Fig. 3. Differentially methylated positions (DMPs) for age and longevity are widely distributed and partially overlap.

a Negative log P for age-associated DMPs plotted against location on each Rhinolophus ferrumequinum chromosome. The top 2000 age-associated DMPs are darkened with increasing DNAm indicated by red and decreasing DNAm indicated by blue. Hypermethylated age-DMPs are underrepresented on chromosome 1, which is syntenic with the human X chromosome. b Longevity DMPs are also distributed across all R. ferrumequinum chromosomes. Darkened symbols indicate 1491 significant (BY 5% FDR) longevity DMPs with colors indicating DNAm direction as in (a). c Effect of DNAm change on age plotted against the effect of DNAm change on longevity (see “Methods”) illustrates the association between age and longevity effects. Significant sites are colored blue for age, red for longevity, and purple for both age and longevity.

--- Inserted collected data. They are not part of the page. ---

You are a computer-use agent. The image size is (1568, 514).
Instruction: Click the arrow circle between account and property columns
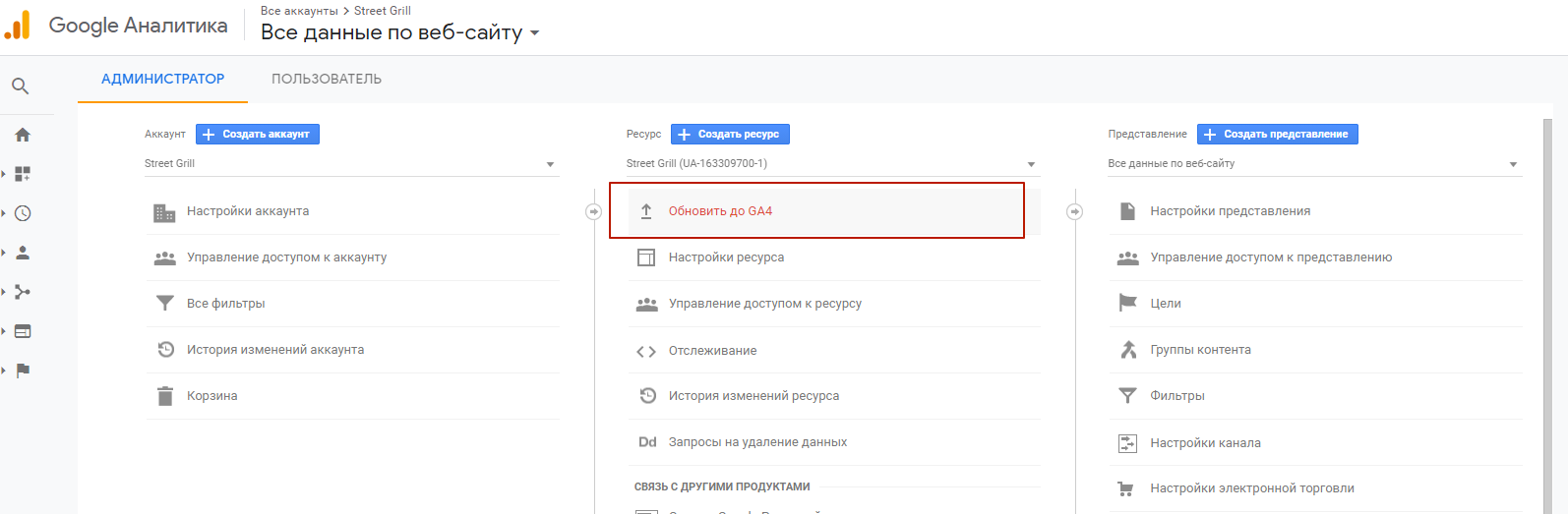click(593, 211)
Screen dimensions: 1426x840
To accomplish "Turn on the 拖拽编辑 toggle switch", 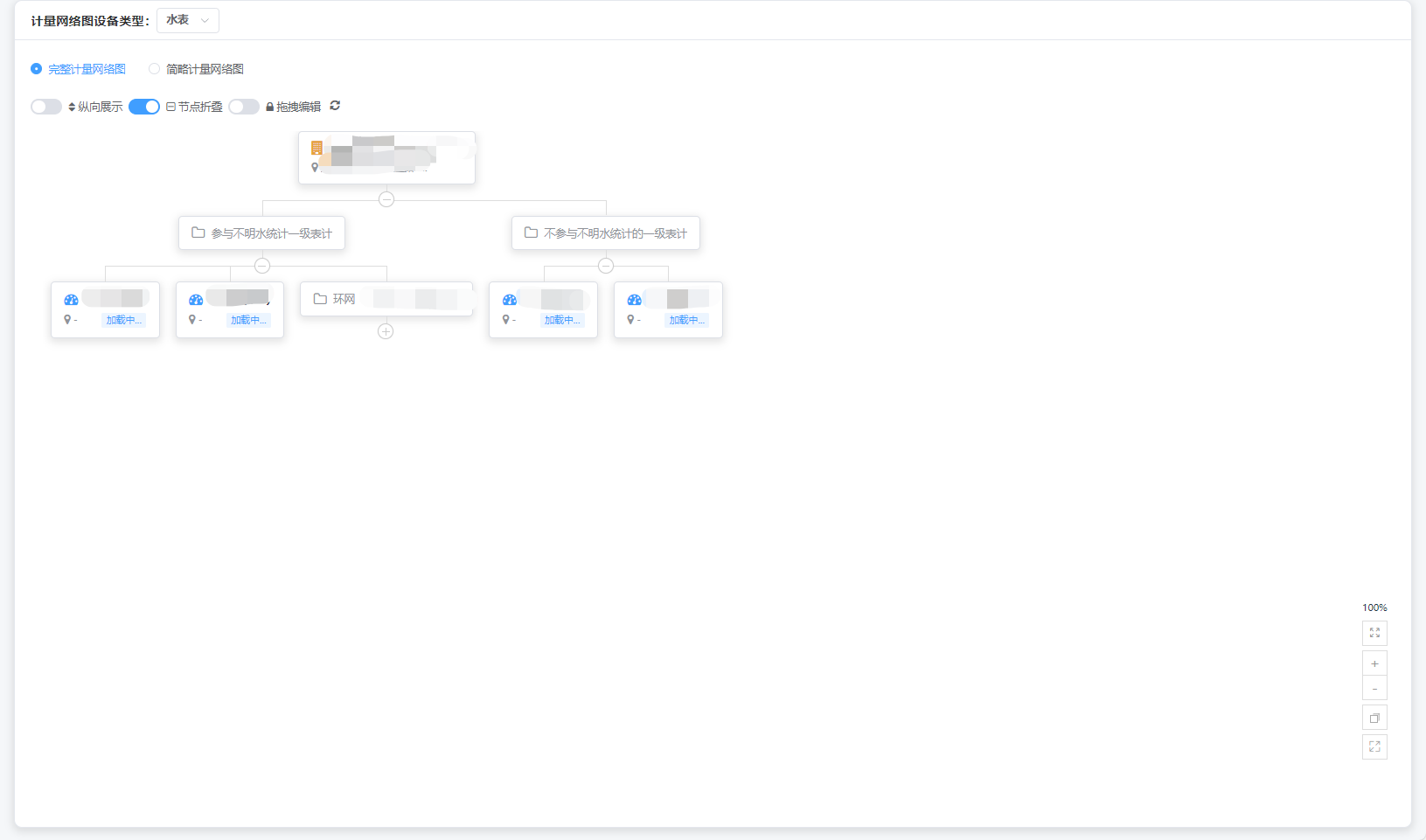I will (x=244, y=107).
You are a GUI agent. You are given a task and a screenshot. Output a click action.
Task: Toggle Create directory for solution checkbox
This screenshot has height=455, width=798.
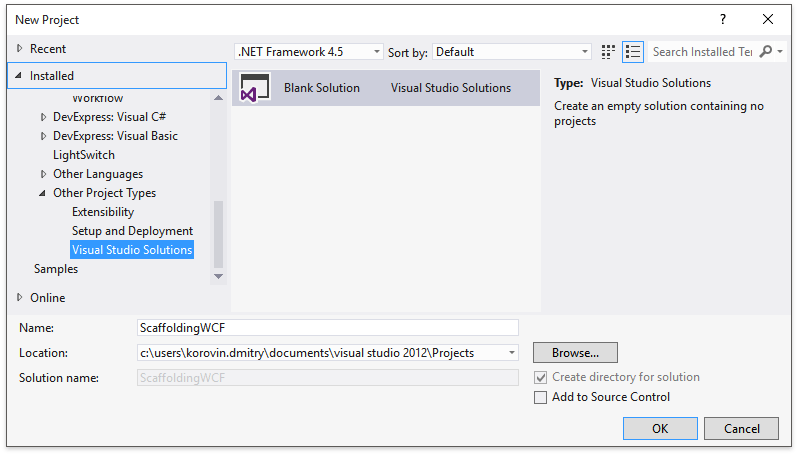tap(541, 378)
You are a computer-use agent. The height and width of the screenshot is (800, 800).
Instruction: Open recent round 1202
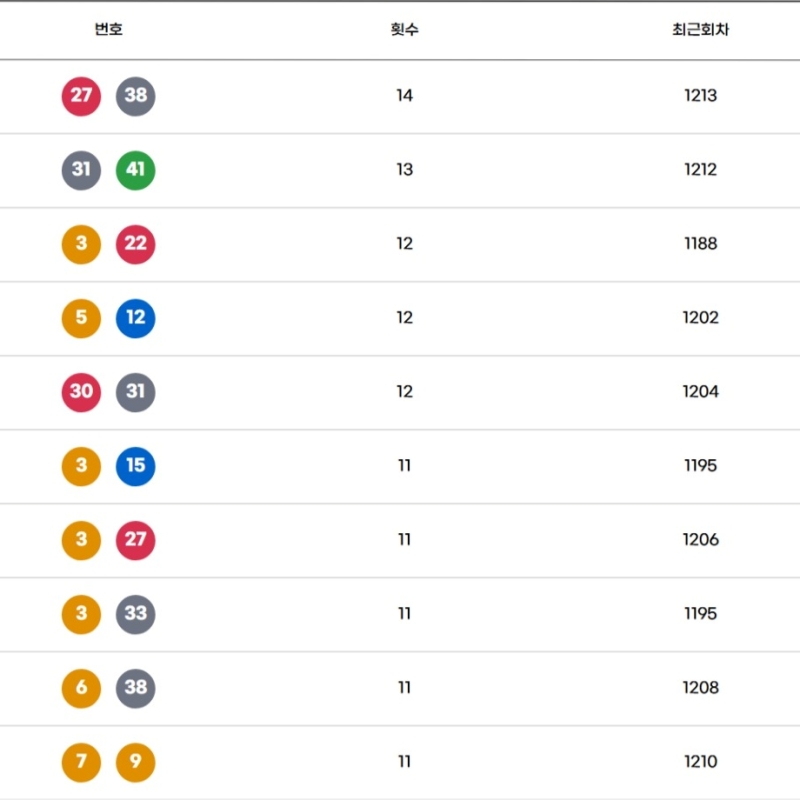click(700, 318)
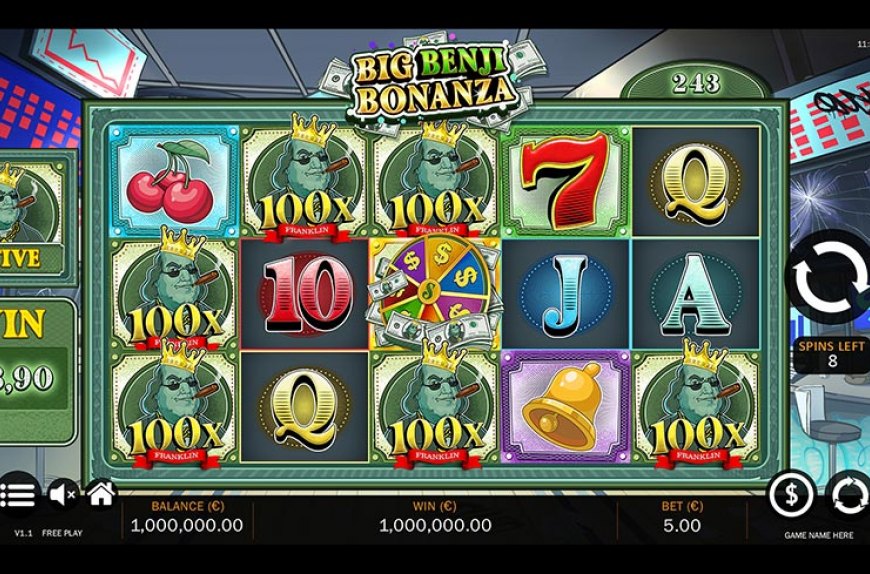Toggle autoplay with the small circular arrows icon
The width and height of the screenshot is (870, 574).
click(x=848, y=495)
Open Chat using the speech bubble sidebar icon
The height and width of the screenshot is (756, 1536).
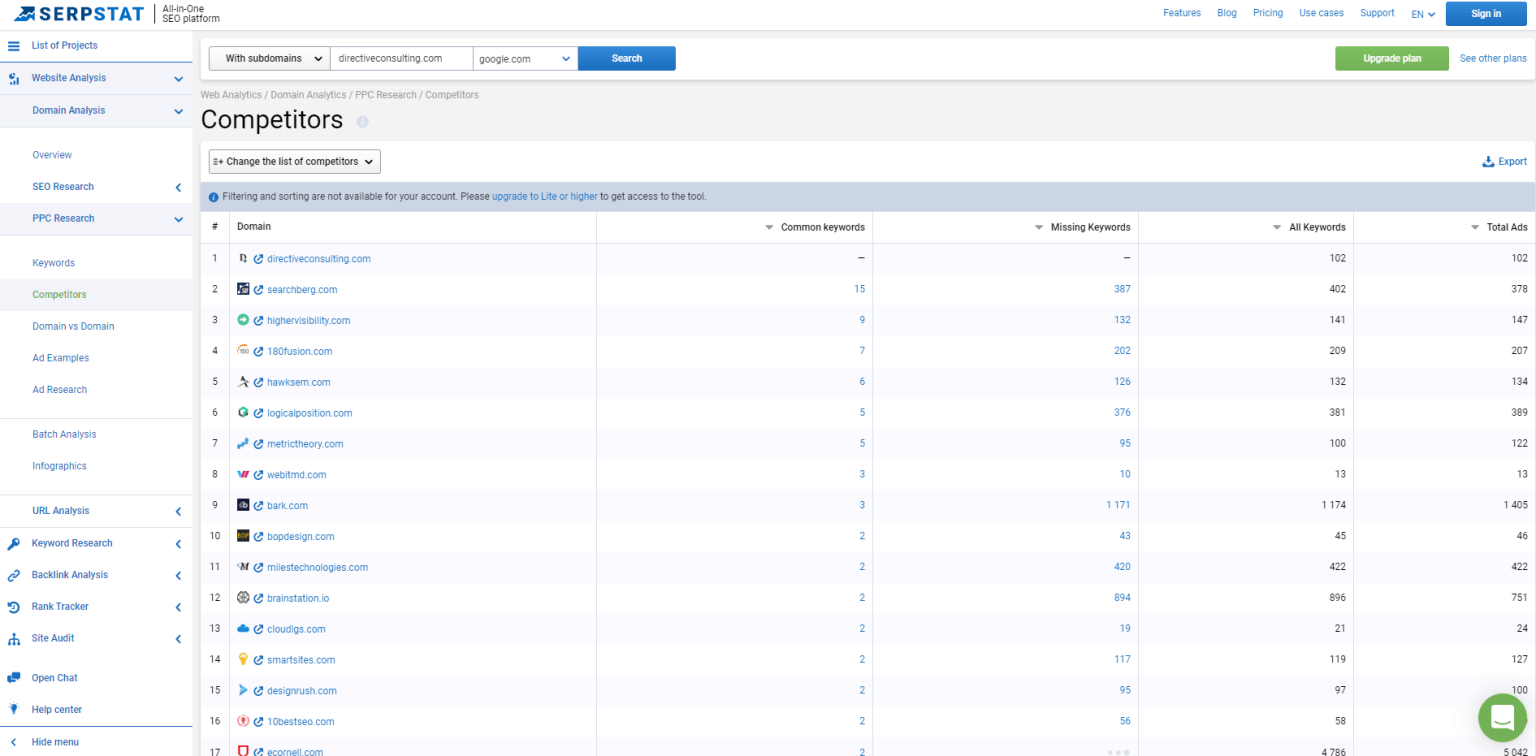[x=15, y=677]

Symbols for the orthologous gene with the nearest transcription start site (TSS) to the DMP are indicated for a sample of extreme age and longevity DMPs. Bottom panels indicate DMPs that map to different genes in the short-lived species, M. molossus, and the long-lived species, R. ferrumequinum, with the M. molossus gene indicated after /. Note that most extreme age and longevity DMPs in promoter regions (i.e., −10,000 to +1000 bp from the TSS) are in the upper right panel, i.e., nearest the same gene in both species. d Age DMPs overlap 17% with hypermethylating (+) and hypomethylating (−) longevity DMPs in M. molossus. Long-lived bat species show similar patterns (Supplementary Fig. 5a). e Number of unique genes nearest age and longevity DMPs for M. molossus. Signs on numbers in the overlap region indicate methylation direction for age then longevity. Long-lived bat species show similar patterns (Supplementary Fig. 5b).